First, let me say that what we are seeing today is a result of many factors, but some of the biggest were overaggressive products, LTV's and underwriting guidelines, as well as an overzealous focus on ARM and Option ARM financing. This, mixed with a loss of focus on doing what is best long term for the borrower became major causes. So here are some tips to apply today for success in any market:
  • Make Integrity Your Greatest Virtue
  • Customer First Mentality
  • Focus on Total Benefits
  • Stick to Fixed rate Financing
By employing these simple tips you will be in a much better position to succeed in this market, and so will your borrowers!


Wednesday, July 9, 2008

Loan Officer Tip - Building Value In A Loan

I apologize that I missed last week. There is a lot going on with me right now... vacation with my family and a book deadline! (You can find out more about my upcoming book on mortgagempowered.com) I appreciate your patience in the meantime.

Next week's webinar is about Developing Options and Benefits to Separate Yourself From Competition. In honor of that, I'd like to talk quickly about building value in a loan. When working with a customer, ask yourself this question:

Will the benefits outweigh the costs for the life of the loan?

Many times we provide a loan that helps the borrower today and even provides more benefit than cost in the first year or two, but long-term really hurts the borrower. Some examples would be where the loan:

1. Puts the borrower in much deeper debt than they were before with limited financial wherewithal to get them out, exacerbating the problem, or;

2. Puts the borrower in debt for a longer period of time, eating up any short term savings, or;

3. Creates a situation 2 or 3 years down the road, as is evident with many of the 2/28, 3/27 and Option ARM loans, that they cannot afford.

Although the initial benefits were there, the overall value is not!
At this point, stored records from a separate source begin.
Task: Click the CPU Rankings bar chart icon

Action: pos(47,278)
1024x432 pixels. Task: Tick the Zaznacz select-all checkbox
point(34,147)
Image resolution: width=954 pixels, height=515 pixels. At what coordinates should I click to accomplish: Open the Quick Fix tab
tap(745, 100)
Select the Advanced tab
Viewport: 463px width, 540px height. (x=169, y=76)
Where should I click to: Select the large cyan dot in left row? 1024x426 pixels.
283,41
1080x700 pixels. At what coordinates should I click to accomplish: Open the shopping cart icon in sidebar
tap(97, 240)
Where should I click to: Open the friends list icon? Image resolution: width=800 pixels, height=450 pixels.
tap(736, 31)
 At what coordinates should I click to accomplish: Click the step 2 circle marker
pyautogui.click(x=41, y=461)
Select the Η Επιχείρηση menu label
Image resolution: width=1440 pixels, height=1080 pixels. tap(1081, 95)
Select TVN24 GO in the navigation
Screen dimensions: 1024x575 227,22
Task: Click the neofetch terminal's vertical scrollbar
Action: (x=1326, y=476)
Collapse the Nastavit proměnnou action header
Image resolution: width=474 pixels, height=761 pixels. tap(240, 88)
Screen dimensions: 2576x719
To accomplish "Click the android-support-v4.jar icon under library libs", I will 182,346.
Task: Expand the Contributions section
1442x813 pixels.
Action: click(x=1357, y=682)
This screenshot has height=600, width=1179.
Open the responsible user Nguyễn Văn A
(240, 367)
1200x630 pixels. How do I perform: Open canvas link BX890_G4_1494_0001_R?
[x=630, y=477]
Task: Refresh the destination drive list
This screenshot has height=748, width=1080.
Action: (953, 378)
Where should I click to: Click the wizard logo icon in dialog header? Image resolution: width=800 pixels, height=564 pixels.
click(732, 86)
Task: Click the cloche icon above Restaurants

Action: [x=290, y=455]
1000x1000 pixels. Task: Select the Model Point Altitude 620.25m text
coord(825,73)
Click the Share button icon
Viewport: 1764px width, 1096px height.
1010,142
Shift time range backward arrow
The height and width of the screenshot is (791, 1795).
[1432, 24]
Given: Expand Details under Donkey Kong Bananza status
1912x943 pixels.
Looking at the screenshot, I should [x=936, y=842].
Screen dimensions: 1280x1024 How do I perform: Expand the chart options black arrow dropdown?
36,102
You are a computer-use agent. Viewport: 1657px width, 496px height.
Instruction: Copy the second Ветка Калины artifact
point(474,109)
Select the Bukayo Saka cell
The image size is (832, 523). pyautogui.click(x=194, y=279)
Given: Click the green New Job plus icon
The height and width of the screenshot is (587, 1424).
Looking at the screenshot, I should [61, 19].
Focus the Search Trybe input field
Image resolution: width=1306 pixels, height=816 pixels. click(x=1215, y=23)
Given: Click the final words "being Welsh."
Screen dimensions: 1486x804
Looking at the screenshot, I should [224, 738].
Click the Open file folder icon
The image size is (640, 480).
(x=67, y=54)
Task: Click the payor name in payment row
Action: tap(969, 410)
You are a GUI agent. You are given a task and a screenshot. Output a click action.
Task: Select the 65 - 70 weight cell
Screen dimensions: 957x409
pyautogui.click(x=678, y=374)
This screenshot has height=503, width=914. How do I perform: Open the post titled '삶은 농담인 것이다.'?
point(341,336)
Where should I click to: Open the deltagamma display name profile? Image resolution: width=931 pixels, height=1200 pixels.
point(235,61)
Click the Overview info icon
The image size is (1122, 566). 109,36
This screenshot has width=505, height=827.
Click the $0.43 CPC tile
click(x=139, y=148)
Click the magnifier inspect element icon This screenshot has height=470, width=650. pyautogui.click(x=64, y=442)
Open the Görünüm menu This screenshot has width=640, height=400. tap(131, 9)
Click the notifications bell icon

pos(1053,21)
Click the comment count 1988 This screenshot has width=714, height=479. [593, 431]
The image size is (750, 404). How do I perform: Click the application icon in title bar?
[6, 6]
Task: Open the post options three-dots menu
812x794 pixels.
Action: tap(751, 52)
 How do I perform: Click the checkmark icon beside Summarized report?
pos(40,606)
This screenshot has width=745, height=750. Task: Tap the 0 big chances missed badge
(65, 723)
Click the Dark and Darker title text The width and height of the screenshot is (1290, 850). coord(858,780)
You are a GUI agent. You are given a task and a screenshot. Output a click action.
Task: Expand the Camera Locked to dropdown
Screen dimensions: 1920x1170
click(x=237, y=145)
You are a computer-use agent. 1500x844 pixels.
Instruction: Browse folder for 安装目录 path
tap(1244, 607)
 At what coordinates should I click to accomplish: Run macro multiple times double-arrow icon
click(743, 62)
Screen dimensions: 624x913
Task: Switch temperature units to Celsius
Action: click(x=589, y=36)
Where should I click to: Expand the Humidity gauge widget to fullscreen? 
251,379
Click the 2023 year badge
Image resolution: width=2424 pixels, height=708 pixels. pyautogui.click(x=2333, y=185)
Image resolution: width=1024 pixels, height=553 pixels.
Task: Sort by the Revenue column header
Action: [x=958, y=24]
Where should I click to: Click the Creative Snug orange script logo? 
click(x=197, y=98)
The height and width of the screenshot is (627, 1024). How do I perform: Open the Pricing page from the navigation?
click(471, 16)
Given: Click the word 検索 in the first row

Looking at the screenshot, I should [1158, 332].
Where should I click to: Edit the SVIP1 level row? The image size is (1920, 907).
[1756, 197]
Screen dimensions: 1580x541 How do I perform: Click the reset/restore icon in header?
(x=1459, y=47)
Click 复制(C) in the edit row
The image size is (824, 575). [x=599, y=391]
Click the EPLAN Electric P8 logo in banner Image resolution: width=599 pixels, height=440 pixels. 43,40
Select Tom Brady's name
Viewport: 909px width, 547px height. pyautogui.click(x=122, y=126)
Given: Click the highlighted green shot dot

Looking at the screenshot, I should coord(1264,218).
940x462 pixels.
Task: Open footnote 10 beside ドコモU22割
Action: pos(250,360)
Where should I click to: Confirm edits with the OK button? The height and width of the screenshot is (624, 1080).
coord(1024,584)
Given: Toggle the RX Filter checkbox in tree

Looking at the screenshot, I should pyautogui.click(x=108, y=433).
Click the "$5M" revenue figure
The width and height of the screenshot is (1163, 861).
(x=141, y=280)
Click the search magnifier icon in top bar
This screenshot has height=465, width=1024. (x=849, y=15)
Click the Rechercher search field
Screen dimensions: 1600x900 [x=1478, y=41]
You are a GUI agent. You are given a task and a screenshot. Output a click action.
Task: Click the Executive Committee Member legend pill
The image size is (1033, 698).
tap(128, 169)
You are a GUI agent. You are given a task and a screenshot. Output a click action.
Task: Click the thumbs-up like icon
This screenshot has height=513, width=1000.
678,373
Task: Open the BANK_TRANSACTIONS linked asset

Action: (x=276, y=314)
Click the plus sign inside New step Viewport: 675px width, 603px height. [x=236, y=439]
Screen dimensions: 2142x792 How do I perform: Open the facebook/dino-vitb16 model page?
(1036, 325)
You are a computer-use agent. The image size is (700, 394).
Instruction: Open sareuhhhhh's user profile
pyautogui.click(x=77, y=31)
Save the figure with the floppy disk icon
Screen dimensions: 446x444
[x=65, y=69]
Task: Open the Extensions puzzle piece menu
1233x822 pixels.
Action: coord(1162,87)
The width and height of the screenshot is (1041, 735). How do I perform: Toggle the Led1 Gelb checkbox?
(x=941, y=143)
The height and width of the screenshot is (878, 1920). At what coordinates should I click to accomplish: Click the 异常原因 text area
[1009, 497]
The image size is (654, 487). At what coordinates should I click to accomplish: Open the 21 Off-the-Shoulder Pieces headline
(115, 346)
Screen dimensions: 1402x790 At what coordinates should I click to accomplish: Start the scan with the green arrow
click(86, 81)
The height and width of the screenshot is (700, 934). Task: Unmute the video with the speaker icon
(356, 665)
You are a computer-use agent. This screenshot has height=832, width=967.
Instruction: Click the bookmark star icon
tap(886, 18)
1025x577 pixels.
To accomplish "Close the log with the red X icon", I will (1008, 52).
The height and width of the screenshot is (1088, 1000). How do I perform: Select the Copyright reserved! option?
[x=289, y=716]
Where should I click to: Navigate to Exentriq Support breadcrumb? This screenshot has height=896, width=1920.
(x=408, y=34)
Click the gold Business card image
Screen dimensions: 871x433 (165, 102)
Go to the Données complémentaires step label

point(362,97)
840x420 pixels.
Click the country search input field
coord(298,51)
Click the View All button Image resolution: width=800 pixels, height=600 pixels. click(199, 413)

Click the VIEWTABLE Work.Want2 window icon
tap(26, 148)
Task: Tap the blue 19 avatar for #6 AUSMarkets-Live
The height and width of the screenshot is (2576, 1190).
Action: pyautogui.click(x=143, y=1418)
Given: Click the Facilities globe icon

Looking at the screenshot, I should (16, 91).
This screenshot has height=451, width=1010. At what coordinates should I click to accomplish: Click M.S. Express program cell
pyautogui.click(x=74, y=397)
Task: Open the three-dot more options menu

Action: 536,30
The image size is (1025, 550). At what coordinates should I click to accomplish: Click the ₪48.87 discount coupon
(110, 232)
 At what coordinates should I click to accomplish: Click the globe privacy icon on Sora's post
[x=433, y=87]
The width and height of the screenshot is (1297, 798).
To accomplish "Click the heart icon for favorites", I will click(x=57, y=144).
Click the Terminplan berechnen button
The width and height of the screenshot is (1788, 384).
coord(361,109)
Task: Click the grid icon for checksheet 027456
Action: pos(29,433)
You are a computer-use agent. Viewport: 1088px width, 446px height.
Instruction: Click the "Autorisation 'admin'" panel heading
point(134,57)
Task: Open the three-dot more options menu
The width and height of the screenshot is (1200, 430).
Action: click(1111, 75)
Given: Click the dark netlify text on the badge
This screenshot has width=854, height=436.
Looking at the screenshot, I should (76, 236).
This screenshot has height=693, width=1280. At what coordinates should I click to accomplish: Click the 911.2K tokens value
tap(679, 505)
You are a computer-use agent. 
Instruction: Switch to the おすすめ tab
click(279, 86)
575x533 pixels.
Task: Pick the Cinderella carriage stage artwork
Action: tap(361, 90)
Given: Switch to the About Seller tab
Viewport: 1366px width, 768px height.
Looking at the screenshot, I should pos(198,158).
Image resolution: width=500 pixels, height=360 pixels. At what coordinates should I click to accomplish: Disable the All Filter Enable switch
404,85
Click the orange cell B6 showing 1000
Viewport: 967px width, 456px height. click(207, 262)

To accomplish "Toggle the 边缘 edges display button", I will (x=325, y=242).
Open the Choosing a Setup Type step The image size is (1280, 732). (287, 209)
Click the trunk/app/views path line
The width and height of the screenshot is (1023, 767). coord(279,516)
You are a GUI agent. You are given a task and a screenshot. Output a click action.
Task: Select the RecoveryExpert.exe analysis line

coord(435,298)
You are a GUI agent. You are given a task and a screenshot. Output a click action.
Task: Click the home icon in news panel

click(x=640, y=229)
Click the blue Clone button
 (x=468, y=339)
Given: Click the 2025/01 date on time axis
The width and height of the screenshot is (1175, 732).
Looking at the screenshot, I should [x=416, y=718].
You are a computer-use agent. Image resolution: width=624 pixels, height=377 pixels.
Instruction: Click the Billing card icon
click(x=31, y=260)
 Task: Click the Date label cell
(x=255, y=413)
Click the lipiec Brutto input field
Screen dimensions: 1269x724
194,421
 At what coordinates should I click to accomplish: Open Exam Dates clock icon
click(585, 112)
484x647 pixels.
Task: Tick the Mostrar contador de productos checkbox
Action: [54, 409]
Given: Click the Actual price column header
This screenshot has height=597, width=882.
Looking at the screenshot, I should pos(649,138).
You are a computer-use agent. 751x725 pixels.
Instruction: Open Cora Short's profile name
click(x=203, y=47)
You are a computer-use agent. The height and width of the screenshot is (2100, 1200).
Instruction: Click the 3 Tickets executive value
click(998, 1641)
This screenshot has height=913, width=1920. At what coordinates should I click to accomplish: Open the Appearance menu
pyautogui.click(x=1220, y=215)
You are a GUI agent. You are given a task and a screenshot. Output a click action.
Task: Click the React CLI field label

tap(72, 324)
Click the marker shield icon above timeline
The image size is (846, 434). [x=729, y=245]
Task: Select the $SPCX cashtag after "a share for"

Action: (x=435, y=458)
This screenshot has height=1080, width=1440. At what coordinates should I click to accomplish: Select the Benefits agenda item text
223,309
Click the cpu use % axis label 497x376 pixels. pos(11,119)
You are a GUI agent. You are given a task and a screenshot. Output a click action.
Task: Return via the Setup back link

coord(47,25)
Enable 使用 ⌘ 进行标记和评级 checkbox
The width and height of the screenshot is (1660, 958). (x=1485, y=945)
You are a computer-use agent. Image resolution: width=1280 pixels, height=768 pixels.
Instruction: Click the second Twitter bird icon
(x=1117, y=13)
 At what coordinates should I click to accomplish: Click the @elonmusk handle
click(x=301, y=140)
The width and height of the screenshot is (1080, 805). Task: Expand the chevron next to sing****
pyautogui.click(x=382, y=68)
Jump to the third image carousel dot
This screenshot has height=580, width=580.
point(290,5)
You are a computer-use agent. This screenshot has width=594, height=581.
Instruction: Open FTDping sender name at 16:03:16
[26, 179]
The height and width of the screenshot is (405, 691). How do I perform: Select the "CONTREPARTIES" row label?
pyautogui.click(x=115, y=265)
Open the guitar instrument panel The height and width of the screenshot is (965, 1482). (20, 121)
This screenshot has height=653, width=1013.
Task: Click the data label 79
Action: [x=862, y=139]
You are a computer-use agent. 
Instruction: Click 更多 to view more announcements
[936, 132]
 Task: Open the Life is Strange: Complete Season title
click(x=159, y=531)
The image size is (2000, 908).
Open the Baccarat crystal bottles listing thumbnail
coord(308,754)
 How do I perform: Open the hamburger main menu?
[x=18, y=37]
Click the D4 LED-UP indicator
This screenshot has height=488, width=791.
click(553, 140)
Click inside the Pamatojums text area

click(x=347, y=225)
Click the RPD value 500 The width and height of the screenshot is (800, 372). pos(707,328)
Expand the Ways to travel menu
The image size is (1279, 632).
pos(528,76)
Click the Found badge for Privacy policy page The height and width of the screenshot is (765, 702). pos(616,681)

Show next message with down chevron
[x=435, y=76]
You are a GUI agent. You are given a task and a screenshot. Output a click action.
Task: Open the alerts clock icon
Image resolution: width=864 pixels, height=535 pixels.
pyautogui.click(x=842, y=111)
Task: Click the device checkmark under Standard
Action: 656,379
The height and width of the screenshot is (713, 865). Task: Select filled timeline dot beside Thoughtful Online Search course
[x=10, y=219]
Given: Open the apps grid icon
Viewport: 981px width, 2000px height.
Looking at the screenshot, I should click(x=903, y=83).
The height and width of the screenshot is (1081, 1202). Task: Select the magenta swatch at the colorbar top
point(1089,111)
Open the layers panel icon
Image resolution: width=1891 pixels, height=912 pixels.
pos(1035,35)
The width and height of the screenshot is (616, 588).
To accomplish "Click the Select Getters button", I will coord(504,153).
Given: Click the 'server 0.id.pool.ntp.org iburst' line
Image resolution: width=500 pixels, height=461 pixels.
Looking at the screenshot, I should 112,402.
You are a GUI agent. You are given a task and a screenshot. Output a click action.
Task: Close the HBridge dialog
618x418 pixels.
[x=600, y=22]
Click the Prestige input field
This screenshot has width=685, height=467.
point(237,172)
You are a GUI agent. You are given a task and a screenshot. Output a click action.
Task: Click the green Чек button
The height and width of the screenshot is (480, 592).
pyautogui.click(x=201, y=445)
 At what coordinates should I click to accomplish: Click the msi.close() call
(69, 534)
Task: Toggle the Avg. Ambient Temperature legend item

The focus was only on the short term need with no attention paid to the long term ramifications. As mortgage professionals, our #1 goal should always be to give our borrowers a loan that meets their needs for today and the future... one that is life-changing.


Monday, June 23, 2008

Mindset or Sales Skills

I received an email this week that said the following:

As a sales person myself I find that sometimes I get "on a roll" and can do no wrong while other times I can't sell a life preserver to a drowning man. I think its probably in my mindset and posture.

What do you think is more important in Sales ...Mindset or Sales Skills?

I don’t think you can be truly successful without both, but I can say that I have trained people with average skills and mindset to become outstanding performers, so I’d have to say skill (not to be confused with experience – that makes you knowledgeable, but not necessarily successful or effective). By the same token, the best mindset without skills won’t do you much good. Good skills tend to lead to good mindset.